> Passage
::::::::

By Lucia V. Smith
I was recently eating breakfast at my campus cafeteria one morning when this girl Rachel sat down next to me. I wouldn’t consider her a best friend, more of an acquaintance whose relationship to my life had been self-determined through numerous haphazard and slightly embarrassing events to say the least. Rachel was an intriguing young lady. She was southern and sheltered, a “child of scripture” so she called herself. But a real undercover freak. Like real undercover freak. Like probably knows more tricks than Superhead freak. Everyone knew that you couldn’t go a meal or a conversation with her without having to listen to her belt out a rendition of Trey Songz with whiny, breathy gasps and moans. If you’re lucky and really in for a show you might see her throw it down in the cafeteria and pop a butt cheek or two.
That morning Rachel was sitting next to me and as I peeled my banana and tried to drown out the conversation about white male penis sizes, she leaned over to me and whispered in my ear, “Do you think it’s okay for me to take my own virginity?”
I damn near choked on my banana. What the hell?
“I want to take my own virginity. You know with a cucumber or something.” She went on to explain that she didn’t believe that she was going to find any good black men at our predominantly white institution and she wanted to be sexually prepared for when she finally met the right guy in the future. Thus, “taking her virginity” would be the best option, so that way she wouldn’t have some horror story or bad relationship to look back to and say, “Yeah, that jerk took my virginity.”
“It would be safe with me. Who better to trust than myself, right? Don’t you love yourself too?” she asked.
I chuckled at her under my breath and told her how I felt that she was confusing the whole concept of virginity in itself. At first approach, her reasoning sounded quite self-endearing; women taking control of their sexuality instead of allowing a man to determine the pivotal time and place when you can say that you began to explore your sexuality. I laud her for ruminating on that one. But isn’t that what masturbation is for? Before I retorted with a straight and haughty answer, I had to catch myself and think it through. Can a woman really take her own virginity?
Virginity in its truest form is the pure sexual state a woman possesses before she is broken, usually in the act of love through sexual intercourse. Depending on one’s sexual orientation, this can mean mutually through penetration, anal intercourse, or mutual masturbation. What becomes misleading is the connection of virginity, this absolute ethereal characteristic, to the breaking of the hymen, a physical bodily construct and what this means to a woman’s control of her sexuality. From my perspective, breaking the hymen does not mean losing your virginity. There are many women walking this earth that broke their hymens through sports or other rigorous activities before they engaged in sex for the first time. Losing one’s virginity is connected to a higher emotional and physical level. Virginity is an individual trait, but breaking it is not a one-person act. You never forget that first time. You would really have to only be attracted to yourself (and be able to induce your own child without the help of anyone else) to come close to the idea of “taking your own virginity” and even by medical definition, it would still be considered masturbation and you would still be a virgin. Thus, taking your own virginity is not even possible. The act, through history and time, has become regarded as something special that can ultimately link two people together forever, despite the results of their relationship. Virginity and its preservation or alteration of it is both morally and socially valued and guarded.

::::::::

> Dataset
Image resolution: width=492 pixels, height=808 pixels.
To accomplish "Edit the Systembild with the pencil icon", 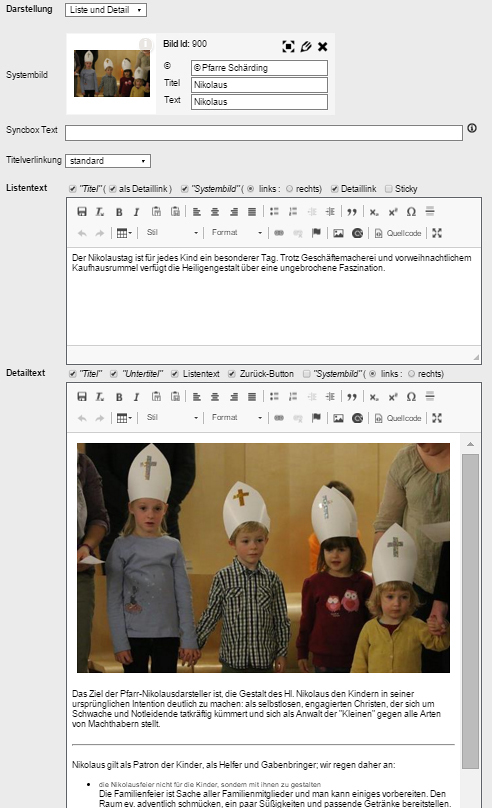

::::::::

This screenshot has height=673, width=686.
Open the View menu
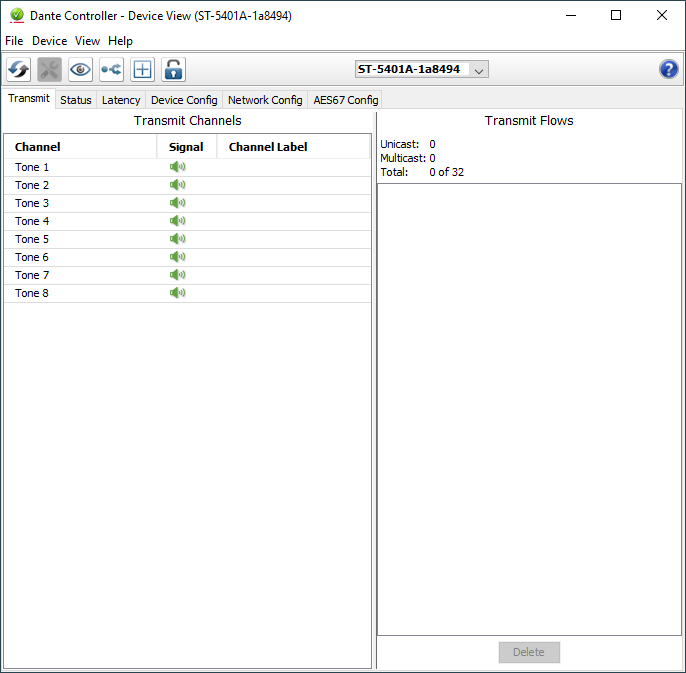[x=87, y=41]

::::::::

> Tasks
• 1. Write out the part of the essay on virginity that opens with "That morning Rachel" and closes with "What the hell?", renaming every "banana" in it to "apple".
• 2. Write what comes next in the essay on virginity, picking up after its final sentence.
The items come from a separate source and are unrelated to the essay on virginity.

> Answers for the exercise
• 1.
That morning Rachel was sitting next to me and as I peeled my apple and tried to drown out the conversation about white male penis sizes, she leaned over to me and whispered in my ear, “Do you think it’s okay for me to take my own virginity?”
I damn near choked on my apple. What the hell?

• 2.
One person can break their hymen, if they really wanted to. And in Rachel’s point, it seemed that a lack of confidence or acceptance of herself was driving her to explore this idea. What she shared demonstrated a fear of a future that had yet to be realized, her mind consumed by the trepidation of not being good enough for the “right” man because she was unwilling to consume to the pressures of casual collegiate sex. She believed that her inexperience would keep her in a downward spiral, where she would never be able to find a man that would lovingly accept her. The looseness that parades many college campuses seems to damper the idea of sexuality or makes sex appear to be something less valued than it may be for many. Yes, it hurts during the first time if your hymen is still intact, but that pain in itself is both a beautiful and powerful thing, just like the process of labor and childbirth.
No woman should feel pressured enough to want to harm their own body or sacrifice this ultimate milestone for oneself in order to be viewed as more sexy or beautiful for the next guy. Because in the end the idea of female empowerment becomes flawed and subdued; men that you have never met, or society to a degree, end up winning as you slip into a place where you comprise your self-respect for someone else’s.
What’s sexy is knowing your own and taking care of your own. Women should see it as a strength that they are able to hold out longer than the next chick. What some women fail to realize is that less is more in a variety of cases. Men will bang the video girl who slept with fifty guys because she’s bad, but he’ll marry the girl who slept with five because she’s badder. And that’s an important concept that women need to remember when they are thinking about their personal sexual appeal. Because there is a whole lot more to you than your vagina and it takes a real woman to recognize that.